Guizhou sees GDP growth as poverty killer
By Yang Jun in Guiyang and Hou Liqiang in Beijing | China Daily | Updated: 2017-04-17 07:34
Guizhou province will set its average annual economic growth target at around 10 percent for the next five years as part of an effort to pull more than 3.7 million people out of poverty by 2020, the province's top official said on Sunday.
Chen Miner, Party chief of Guizhou, said the province aims to increase its GDP to 2 trillion yuan ($290 billion) by 2021.
Guizhou has pulled nearly 7.8 million people out of poverty in the past five years, but there are still 3.72 million living under the poverty line of 2,300 yuan in annual income in its rural areas, Chen said in a report to the 12th Communist Party of China Guizhou Provincial Congress.
Guizhou is home to the largest poverty-stricken population among the country's 34 provincial regions, making poverty alleviation there a "key concern" in China's effort to build a moderately prosperous society by 2020, Chen said.
According to the National Bureau of Statistics, there are still 43.35 million people living below the poverty line nationwide, despite the country having lifted 12.4 million rural residents out of poverty in 2016.

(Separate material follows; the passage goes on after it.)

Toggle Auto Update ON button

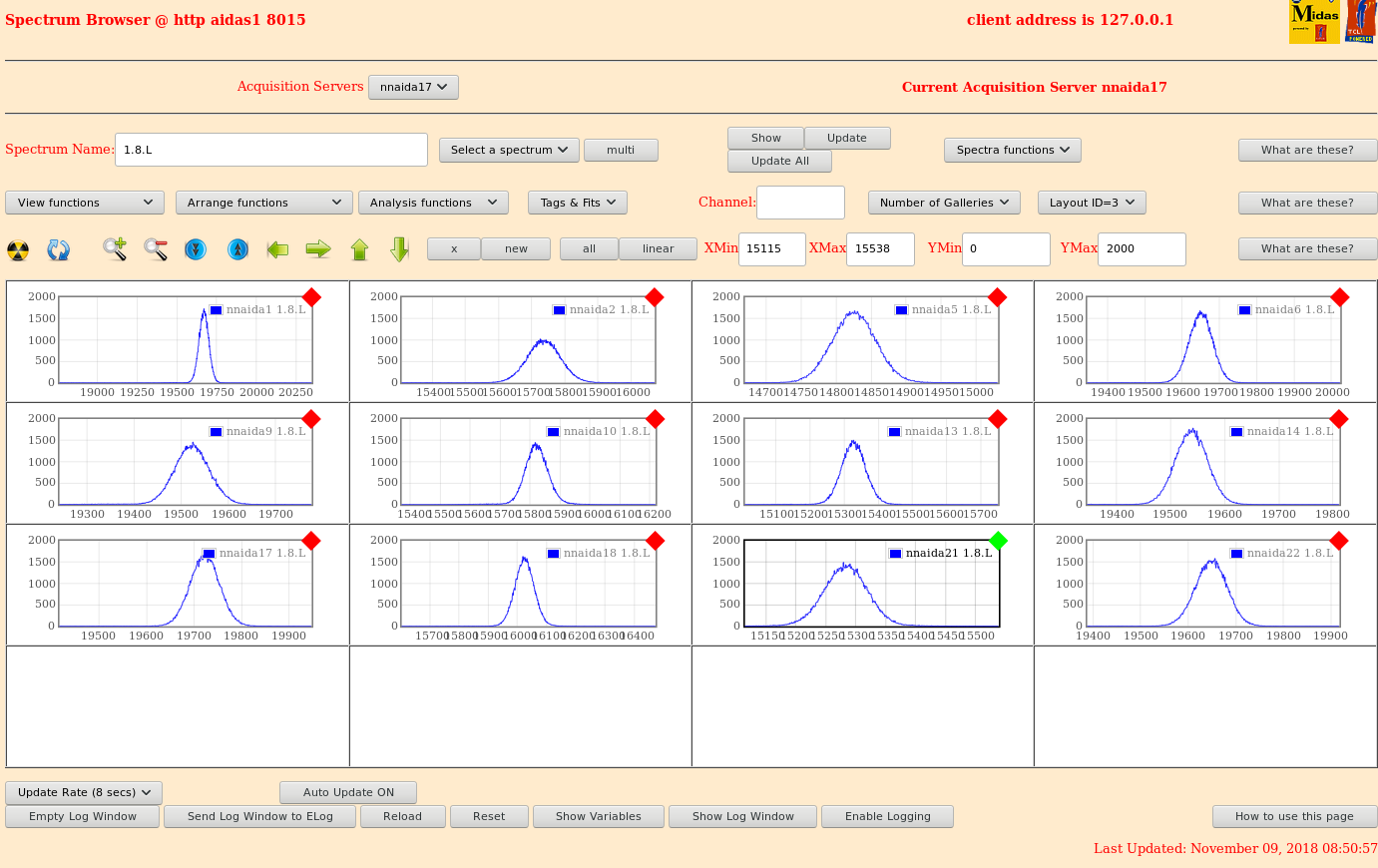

Chen vowed to boost poverty relief in Guizhou by accurately identifying poverty-stricken people and assessing how they can be elevated.
Xie Yi, a researcher at the Guizhou Academy of Social Sciences, said the province can achieve its economic growth rate target with strong support from the central government. The growth rate offers a solid foundation to help alleviate poverty, and it goes hand in hand with job creation, he said.
Xie said many people in poverty need to be relocated from inhabitable areas, and it's important to offer them employment afterward so they remain out of poverty.
Guizhou plans to relocate about 752,000 residents this year - from 3,603 mountain villages to relatively prosperous towns with better living conditions, according to the provincial government.